=== Given exercise ===
Update the material below by replacing every instance of "sidebar" with "side panel" and leaving everything else unchanged.

Dataset rows
--

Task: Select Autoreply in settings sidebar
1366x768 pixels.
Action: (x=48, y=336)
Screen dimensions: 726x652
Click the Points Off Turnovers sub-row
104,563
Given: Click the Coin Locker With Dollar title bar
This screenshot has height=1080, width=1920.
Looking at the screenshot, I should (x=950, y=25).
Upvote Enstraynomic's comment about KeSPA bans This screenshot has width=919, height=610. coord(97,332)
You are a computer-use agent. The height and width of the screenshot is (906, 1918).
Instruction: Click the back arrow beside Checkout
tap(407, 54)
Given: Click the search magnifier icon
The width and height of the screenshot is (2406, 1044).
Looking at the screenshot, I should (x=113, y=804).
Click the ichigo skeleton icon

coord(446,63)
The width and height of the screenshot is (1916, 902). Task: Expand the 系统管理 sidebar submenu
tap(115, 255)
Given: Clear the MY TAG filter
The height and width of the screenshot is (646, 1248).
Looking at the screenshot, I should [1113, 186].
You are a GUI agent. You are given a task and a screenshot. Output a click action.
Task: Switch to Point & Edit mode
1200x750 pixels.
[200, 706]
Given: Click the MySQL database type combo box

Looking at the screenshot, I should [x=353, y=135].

--

=== Response ===
Task: Select Autoreply in settings side panel
1366x768 pixels.
Action: (x=48, y=336)
Screen dimensions: 726x652
Click the Points Off Turnovers sub-row
104,563
Given: Click the Coin Locker With Dollar title bar
This screenshot has height=1080, width=1920.
Looking at the screenshot, I should (x=950, y=25).
Upvote Enstraynomic's comment about KeSPA bans This screenshot has width=919, height=610. coord(97,332)
You are a computer-use agent. The height and width of the screenshot is (906, 1918).
Instruction: Click the back arrow beside Checkout
tap(407, 54)
Given: Click the search magnifier icon
The width and height of the screenshot is (2406, 1044).
Looking at the screenshot, I should (x=113, y=804).
Click the ichigo skeleton icon

coord(446,63)
The width and height of the screenshot is (1916, 902). Task: Expand the 系统管理 side panel submenu
tap(115, 255)
Given: Clear the MY TAG filter
The height and width of the screenshot is (646, 1248).
Looking at the screenshot, I should [1113, 186].
You are a GUI agent. You are given a task and a screenshot. Output a click action.
Task: Switch to Point & Edit mode
1200x750 pixels.
[200, 706]
Given: Click the MySQL database type combo box

Looking at the screenshot, I should [x=353, y=135].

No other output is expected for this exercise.